If we only have node-level features, and are trying to predict binary edge-level information, the model looks like this.

Examples would be nice to help readers.

One solution would be to have all nodes be able to pass information to each other, but for large graphs, this quickly becomes computationally expensive (although this approach, called ‘virtual edges’ has been used for small graphs, like molecules).

Sentence can be broken into two for clarity.

I also have a broader comment on this section: in the previous section, the reader spends a lot of time understanding what is an edge list and its advantage over the adjacency matrix format. This is great, because this is how many graph libraries are processing graphs, e.g. NetworkX, PyTorch Geometric. However, how does this edge list format link to the current section? You have described message passing, but how is the edge list actually used for message passing?

I think the reader would be interested to connect the two sections of this article together, e.g. you could consider describing how one could do a simple round of message passing with the edge list format. (On a tangential note, it may also be useful to show how a matrix multiplication of the adjacency and feature matrix also implements message passing with a summation aggregation.)

GNN Playground

Scatterplot of a hyperparameter sweep of several GNN architectures. Hover over a point to see the GNN architecture parameters.

What did we learn about GNN design through this exercise? Are there any global insights about GNN architecture design choices that one can draw from this experiment, e.g. does global node help? And do these intuitions line up with some recent works on benchmarking and comparing GNN architectural paradigms, e.g. Dwivedi-etal, 2020; You-etal, 2020?

In the Final Thoughts section, the authors say ""We’ve walked through some of the important design choices that must be made when using these architectures, and hopefully the GNN playground can give an intuition on what the empirical results of these design choices are.""

The playground it very welcome but it may be nice to concretely state some of these intuitions.

Or even just highlight what the top architectural elements were for this particular dataset.

And then discuss whether they align well/are opposed to conventional ideas in the literature.

Into the weeds

In general, I would have liked to see more citations to recent work and new ideas in GNN literature in this section. Figures would also be nice.

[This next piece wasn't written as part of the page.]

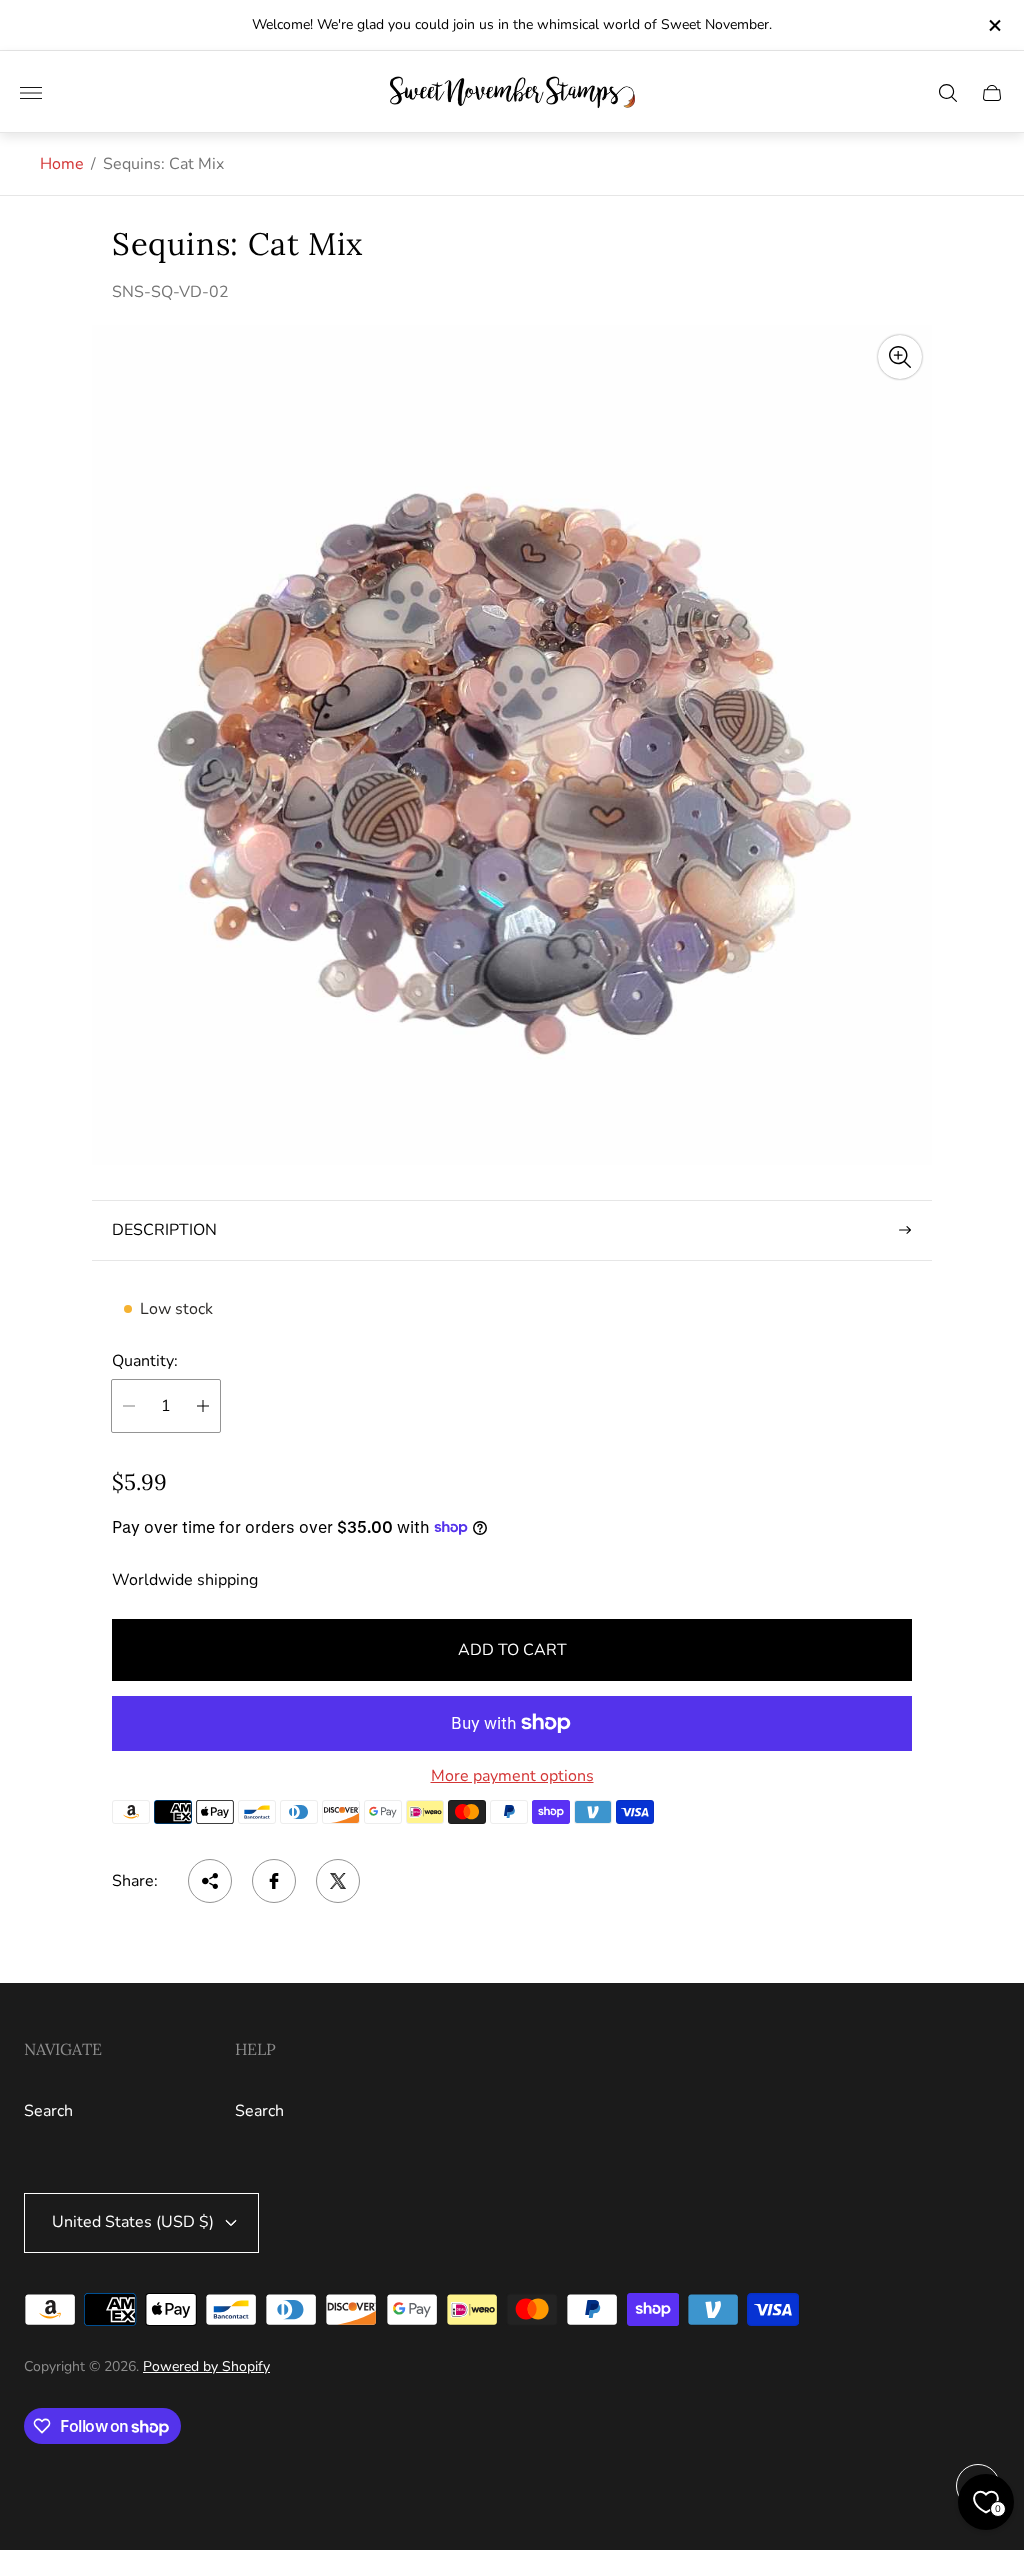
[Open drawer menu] (31, 93)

Other types of graphs (multigraphs, hypergraphs, hypernodes)

There are several recent and interesting works generalizing GNNs for hypergraphs and multigraphs that could be mentioned here. One recent I am aware of is Yadati-etal, 2019.

Batching in GNNs

It may be worth talking about/citing prevalent GNN sampling algorithms in literature, e.g. GraphSaint, ClusterGCN.

Inductive biases

It may be interesting to speak about the link between inductive biases and generalization/extrapolation beyond training distribution, e.g. recent work on GNNs for neural execution of graph algorithms by groups from DeepMind (Petar Velickovic's work) as well as MIT (Keyulu Xu's work).

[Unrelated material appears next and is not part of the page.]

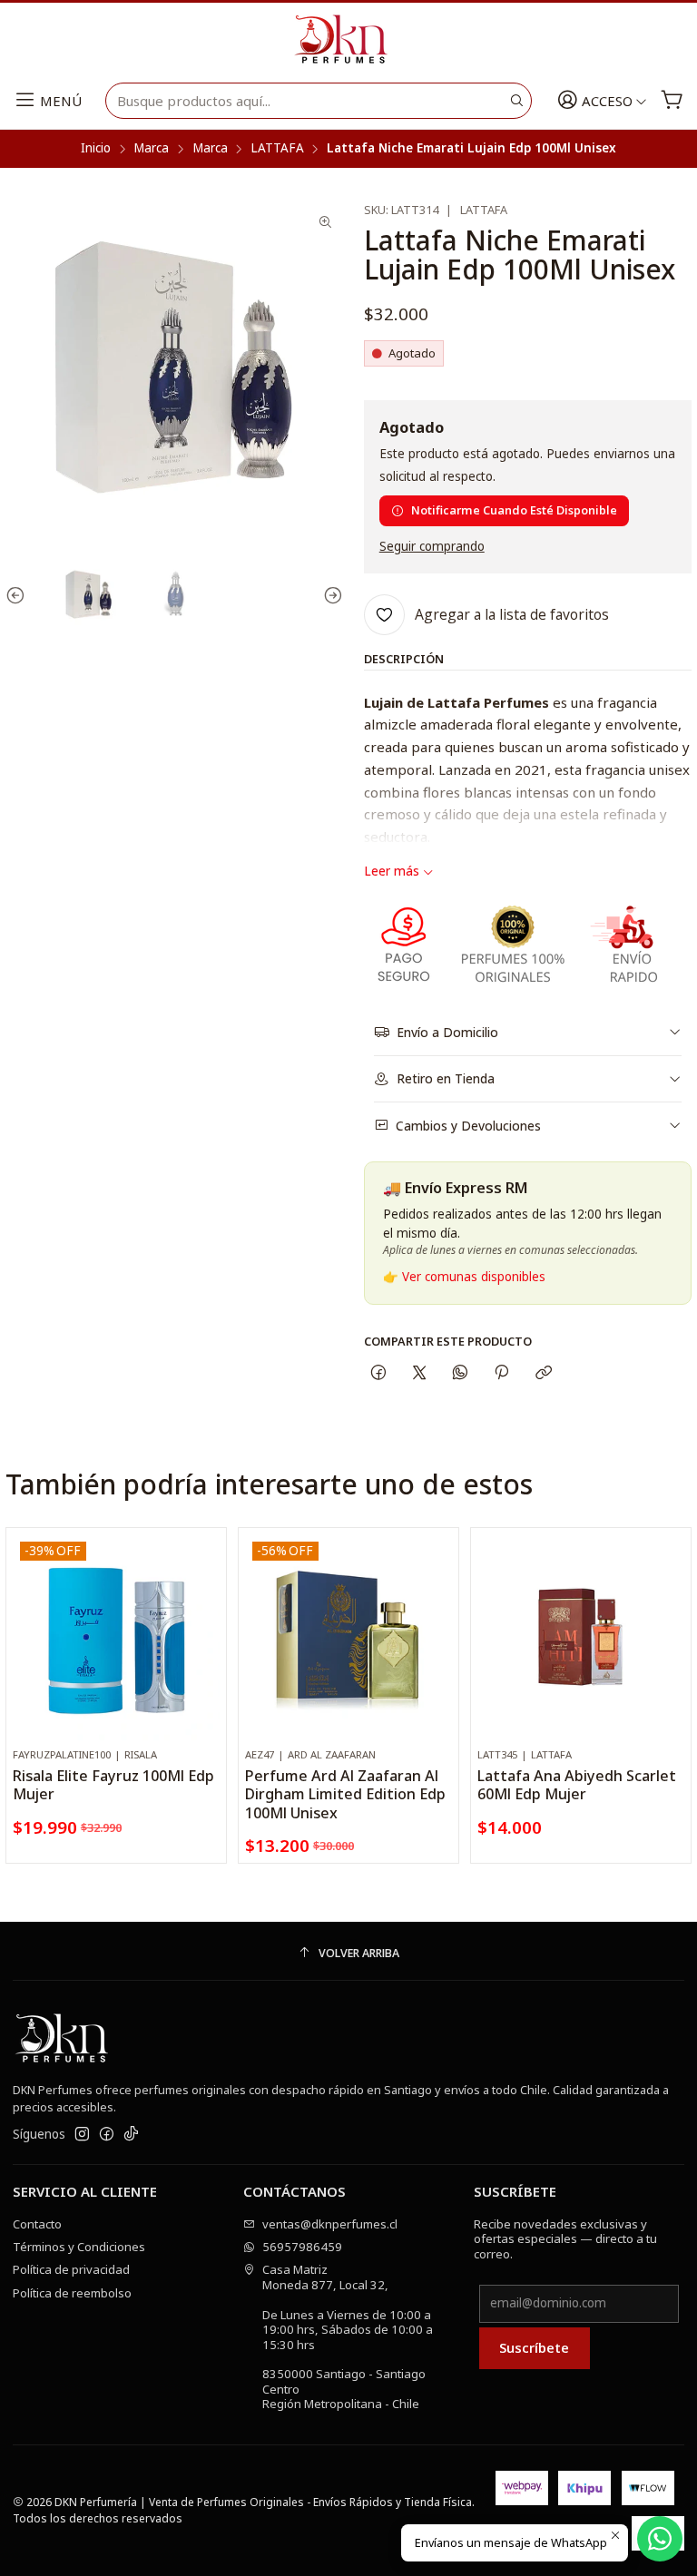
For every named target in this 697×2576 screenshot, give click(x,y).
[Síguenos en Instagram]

Since this operation is one of the most important building blocks of these models, let’s dig deeper into what sort of properties we want in aggregation operations, and which types of operations have these sorts of properties.

Missing text after this?"

Structured Review

Distill employs a reviewer worksheet as a help for reviewers.

The first three parts of this worksheet ask reviewers to rate a submission along certain dimensions on a scale from 1 to 5. While the scale meaning is consistently "higher is better", please read the explanations for our expectations for each score—we do not expect even exceptionally good papers to receive a perfect score in every category, and expect most papers to be around a 3 in most categories.

Any concerns or conflicts of interest that you are aware of?: No known conflicts of interest
What type of contributions does this article make?: General (Introduction to an emerging research topic)

Advancing the Dialogue	Score
How significant are these contributions?	4/5

Outstanding Communication	Score
Article Structure	3/5
Writing Style	3/5
Diagram & Interface Style	3/5
Impact of diagrams / interfaces / tools for thought?	3/5
Readability	3/5

Comments on Communication:

I think there are a few places where the writing may be polished (and I've mentioned these in my long-form comments).

The article structure is coherent overall, but there are places where I feel the various sections lack a sense of harmony/continuity with each other.

The diagrams are well designed and useful for understanding the concepts.

Scientific Correctness & Integrity	Score
Are claims in the article well supported?	3/5
Does the article critically evaluate its limitations? How easily would a lay person understand them?	3/5
How easy would it be to replicate (or falsify) the results?	4/5
Does the article cite relevant work?	3/5
Does the article exhibit strong intellectual honesty and scientific hygiene?	3/5

Comments on Scientific Correctness & Integrity:

On ""Does the article critically evaluate its limitations? How easily would a lay person understand them?"" --> I am not sure this is relevant for this particular article.

The GNN playground interactive diagram in this article is really worth commending and would fit right in with my understanding of what good Distil articles should do. However, I would have like to see it accompanied with the authors discussing their findings via their playground tool. I have emphasized this in my long-form review.

Misnomer in diagram subtitle

I believe there's a misnomer in the diagrams subheading, right above the "Learning Edge Representations" sections. I believe it should be GNN, instead of GCN. Please review it.

Schematic for a ~~GCN~~ GNN architecture, which updates node representations of a graph by pooling neighboring nodes at a distance of one degree.

I believe GCN refers to graph convolutional neural nets, The diagram discusses only GNNs. Please review it.

Some typos

Thanks for the wonderful article!

A few minor typos and comments below:

Edge pooling figure has wrong number of embeddings?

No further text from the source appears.